-- Goal --
Please reproduce every item below word for word, leaving the pictures out of your answer.

-- Records to process --
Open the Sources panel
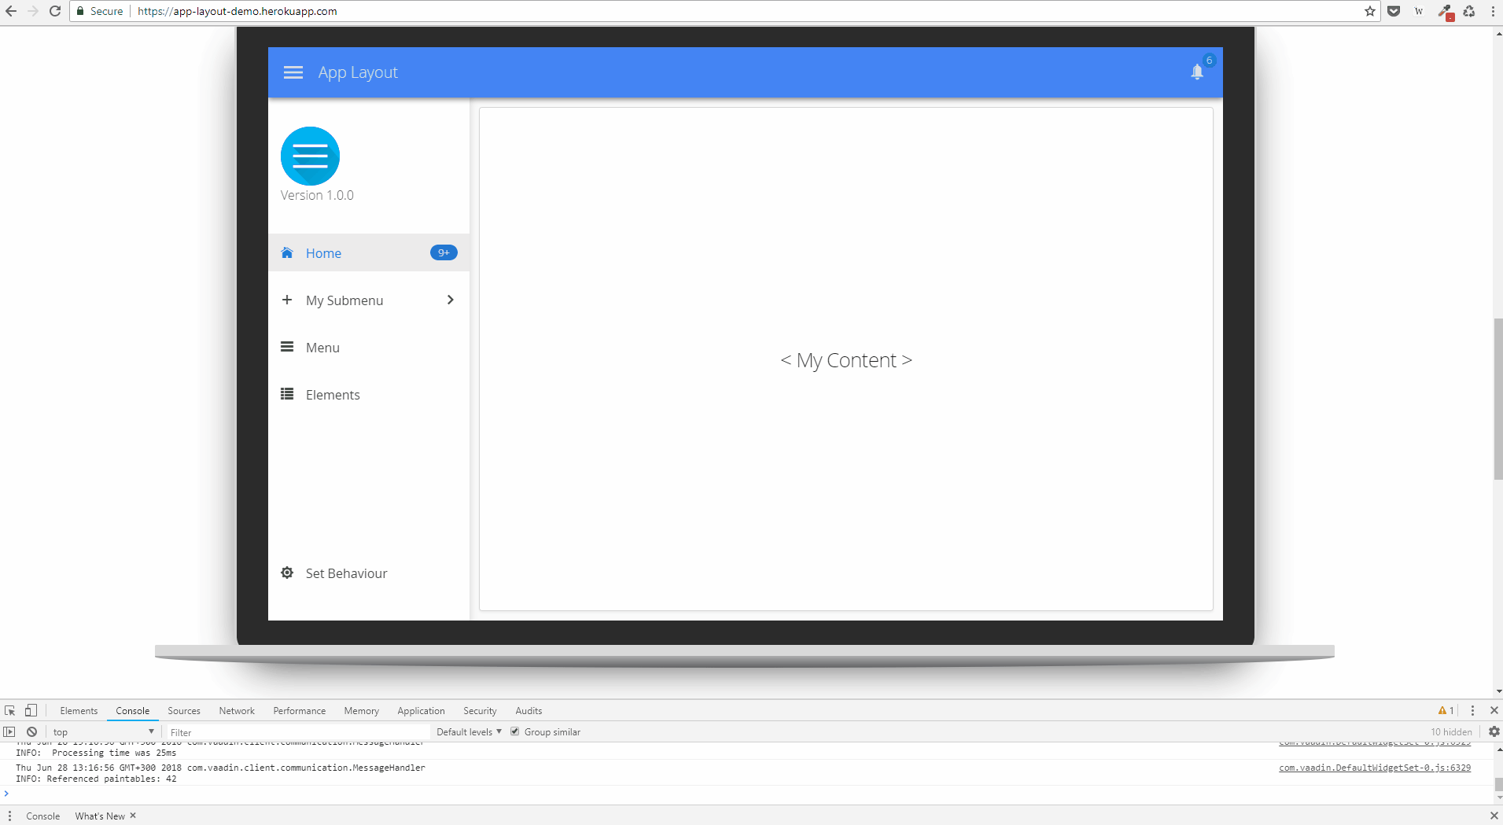The image size is (1503, 825). click(183, 710)
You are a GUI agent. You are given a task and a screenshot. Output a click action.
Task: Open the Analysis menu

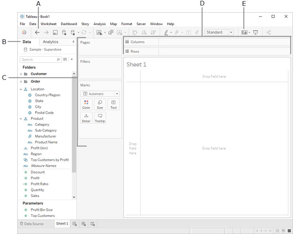[100, 24]
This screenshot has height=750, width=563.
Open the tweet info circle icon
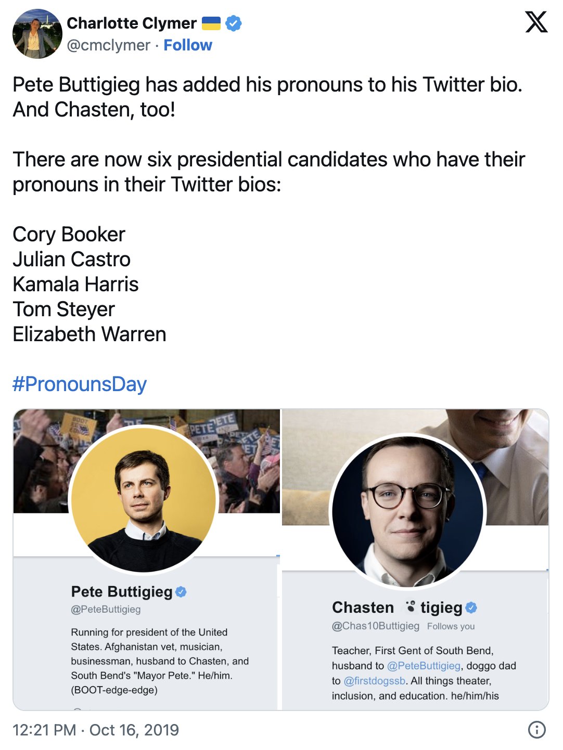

-- Final answer --
Open the Sources panel
The image size is (1503, 825). click(183, 710)
You are a GUI agent. You are given a task and a screenshot. Output a click action.
Task: Open the Analysis menu

[100, 24]
This screenshot has height=750, width=563.
Open the tweet info circle icon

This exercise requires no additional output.